To do: Can you put the rows from the line containing "Where should I click to: Click the Blacephalon" through the line containing "Action: tap(352, 373)" into a Markdown table with the columns Number and Line text, leaving out any blank lines?

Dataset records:

## Begin

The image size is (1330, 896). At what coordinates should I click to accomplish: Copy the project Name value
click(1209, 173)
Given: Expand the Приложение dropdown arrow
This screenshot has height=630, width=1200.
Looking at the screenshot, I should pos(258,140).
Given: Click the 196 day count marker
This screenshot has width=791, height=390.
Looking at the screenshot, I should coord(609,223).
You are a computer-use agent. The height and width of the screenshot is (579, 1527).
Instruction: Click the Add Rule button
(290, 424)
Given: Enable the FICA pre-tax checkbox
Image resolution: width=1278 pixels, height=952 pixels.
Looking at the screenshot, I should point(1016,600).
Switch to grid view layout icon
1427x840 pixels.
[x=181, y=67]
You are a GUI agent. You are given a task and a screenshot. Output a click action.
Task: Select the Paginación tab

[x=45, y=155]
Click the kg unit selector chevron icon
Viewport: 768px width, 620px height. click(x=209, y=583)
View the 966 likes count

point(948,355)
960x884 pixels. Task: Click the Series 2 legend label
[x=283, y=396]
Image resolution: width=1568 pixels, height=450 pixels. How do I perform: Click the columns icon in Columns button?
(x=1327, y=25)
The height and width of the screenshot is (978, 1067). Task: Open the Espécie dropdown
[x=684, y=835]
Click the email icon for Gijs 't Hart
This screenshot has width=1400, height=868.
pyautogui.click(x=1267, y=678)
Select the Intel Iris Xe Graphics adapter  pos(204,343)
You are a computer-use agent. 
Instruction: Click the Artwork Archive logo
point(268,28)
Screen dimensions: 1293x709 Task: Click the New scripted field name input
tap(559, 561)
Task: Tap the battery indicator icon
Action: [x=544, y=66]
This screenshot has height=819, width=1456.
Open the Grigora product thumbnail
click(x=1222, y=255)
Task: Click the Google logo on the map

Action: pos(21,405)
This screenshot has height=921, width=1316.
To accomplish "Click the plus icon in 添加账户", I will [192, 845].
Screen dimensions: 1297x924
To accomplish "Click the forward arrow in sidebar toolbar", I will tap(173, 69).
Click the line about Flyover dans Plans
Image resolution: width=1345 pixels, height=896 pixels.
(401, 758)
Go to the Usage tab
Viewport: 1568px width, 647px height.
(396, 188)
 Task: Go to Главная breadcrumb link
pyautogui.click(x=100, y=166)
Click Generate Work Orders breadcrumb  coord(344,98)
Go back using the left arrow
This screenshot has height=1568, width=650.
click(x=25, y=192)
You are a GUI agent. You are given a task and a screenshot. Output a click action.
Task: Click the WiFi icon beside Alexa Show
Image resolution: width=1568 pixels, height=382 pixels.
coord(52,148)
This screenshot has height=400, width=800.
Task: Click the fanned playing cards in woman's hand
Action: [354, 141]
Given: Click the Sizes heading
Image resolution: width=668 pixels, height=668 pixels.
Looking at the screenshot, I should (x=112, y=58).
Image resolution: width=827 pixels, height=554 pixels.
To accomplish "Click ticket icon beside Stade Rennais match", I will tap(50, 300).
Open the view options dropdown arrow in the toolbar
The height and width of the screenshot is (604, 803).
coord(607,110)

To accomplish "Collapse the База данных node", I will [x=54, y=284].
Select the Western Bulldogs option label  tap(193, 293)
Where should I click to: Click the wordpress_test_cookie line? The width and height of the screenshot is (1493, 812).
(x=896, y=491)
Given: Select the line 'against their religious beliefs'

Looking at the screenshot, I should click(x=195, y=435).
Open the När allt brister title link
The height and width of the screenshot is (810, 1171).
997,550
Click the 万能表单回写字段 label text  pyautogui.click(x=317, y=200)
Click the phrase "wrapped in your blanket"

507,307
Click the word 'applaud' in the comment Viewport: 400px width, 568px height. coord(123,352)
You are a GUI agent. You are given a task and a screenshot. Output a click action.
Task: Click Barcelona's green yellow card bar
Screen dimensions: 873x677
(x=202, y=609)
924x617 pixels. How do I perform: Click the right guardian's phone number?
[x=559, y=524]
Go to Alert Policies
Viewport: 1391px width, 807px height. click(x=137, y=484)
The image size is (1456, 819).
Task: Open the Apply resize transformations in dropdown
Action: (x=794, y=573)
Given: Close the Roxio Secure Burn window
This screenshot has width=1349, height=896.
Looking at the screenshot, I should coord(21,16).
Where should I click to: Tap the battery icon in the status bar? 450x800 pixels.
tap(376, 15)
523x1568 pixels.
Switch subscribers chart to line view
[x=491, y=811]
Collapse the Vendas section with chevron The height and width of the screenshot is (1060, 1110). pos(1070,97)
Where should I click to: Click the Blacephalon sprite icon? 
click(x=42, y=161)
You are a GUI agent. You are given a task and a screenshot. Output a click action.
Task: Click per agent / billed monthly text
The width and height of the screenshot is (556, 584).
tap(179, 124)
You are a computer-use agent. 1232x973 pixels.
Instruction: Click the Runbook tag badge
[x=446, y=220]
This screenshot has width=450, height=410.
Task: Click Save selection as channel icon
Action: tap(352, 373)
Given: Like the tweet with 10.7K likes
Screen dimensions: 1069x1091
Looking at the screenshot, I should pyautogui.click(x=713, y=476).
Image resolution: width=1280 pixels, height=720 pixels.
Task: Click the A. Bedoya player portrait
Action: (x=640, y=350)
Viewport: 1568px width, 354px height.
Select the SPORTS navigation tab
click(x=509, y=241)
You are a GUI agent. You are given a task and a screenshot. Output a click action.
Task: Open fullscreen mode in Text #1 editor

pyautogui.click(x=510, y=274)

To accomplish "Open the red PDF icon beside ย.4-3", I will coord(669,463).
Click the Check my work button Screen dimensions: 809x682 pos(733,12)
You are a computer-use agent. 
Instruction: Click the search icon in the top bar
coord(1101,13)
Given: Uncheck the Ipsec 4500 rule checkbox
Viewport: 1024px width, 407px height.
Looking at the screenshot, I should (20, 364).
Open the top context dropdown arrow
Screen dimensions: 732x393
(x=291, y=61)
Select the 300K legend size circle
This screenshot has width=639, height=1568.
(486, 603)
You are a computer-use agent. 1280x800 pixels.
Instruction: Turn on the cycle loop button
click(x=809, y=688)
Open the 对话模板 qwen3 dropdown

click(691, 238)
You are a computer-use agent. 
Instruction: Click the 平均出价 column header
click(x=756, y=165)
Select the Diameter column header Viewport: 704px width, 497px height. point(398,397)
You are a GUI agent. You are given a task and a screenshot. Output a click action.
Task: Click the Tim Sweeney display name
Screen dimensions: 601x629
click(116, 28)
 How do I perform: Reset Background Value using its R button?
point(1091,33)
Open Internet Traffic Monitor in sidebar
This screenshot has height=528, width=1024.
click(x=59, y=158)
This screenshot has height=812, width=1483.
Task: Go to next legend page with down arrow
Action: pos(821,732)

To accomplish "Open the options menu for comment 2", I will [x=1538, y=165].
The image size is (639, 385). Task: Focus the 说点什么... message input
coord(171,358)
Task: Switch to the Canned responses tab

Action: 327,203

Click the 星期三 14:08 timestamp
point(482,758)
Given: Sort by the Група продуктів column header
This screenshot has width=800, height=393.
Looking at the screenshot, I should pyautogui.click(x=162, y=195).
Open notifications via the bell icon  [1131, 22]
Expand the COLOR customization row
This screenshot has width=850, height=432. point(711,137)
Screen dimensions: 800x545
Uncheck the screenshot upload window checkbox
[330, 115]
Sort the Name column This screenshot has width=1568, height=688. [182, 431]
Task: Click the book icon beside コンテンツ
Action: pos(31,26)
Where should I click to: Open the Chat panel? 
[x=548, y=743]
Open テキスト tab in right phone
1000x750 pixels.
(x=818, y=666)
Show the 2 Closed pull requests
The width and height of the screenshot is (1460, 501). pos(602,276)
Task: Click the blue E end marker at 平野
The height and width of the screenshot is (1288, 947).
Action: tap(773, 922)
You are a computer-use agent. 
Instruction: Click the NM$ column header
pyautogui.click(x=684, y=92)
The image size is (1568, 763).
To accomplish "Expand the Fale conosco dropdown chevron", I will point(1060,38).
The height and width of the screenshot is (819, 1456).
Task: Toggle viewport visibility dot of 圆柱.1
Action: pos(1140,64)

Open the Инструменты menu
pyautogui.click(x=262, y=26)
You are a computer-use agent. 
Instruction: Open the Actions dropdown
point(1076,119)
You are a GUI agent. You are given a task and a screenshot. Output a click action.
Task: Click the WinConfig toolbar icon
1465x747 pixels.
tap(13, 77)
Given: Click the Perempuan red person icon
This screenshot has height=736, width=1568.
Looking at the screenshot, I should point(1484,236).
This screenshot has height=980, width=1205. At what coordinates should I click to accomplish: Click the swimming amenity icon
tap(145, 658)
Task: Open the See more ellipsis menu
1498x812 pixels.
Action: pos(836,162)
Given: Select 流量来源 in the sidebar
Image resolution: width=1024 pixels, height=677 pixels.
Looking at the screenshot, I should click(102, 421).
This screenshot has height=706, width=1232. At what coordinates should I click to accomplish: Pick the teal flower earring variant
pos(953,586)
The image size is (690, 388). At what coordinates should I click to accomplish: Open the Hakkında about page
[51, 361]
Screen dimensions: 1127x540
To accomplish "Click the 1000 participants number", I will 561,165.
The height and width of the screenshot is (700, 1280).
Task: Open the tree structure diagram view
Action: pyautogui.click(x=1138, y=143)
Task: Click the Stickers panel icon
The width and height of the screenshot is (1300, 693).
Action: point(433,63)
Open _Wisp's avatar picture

## End

Answer for this exercise:
| Number | Line text |
|---|---|
| 1 | Where should I click to: Click the Blacephalon sprite icon?  |
| 2 | click(x=42, y=161) |
| 3 | You are a GUI agent. You are given a task and a screenshot. Output a click action. |
| 4 | Task: Click per agent / billed monthly text |
| 5 | The width and height of the screenshot is (556, 584). |
| 6 | tap(179, 124) |
| 7 | You are a computer-use agent. 1232x973 pixels. |
| 8 | Instruction: Click the Runbook tag badge |
| 9 | [x=446, y=220] |
| 10 | This screenshot has width=450, height=410. |
| 11 | Task: Click Save selection as channel icon |
| 12 | Action: tap(352, 373) |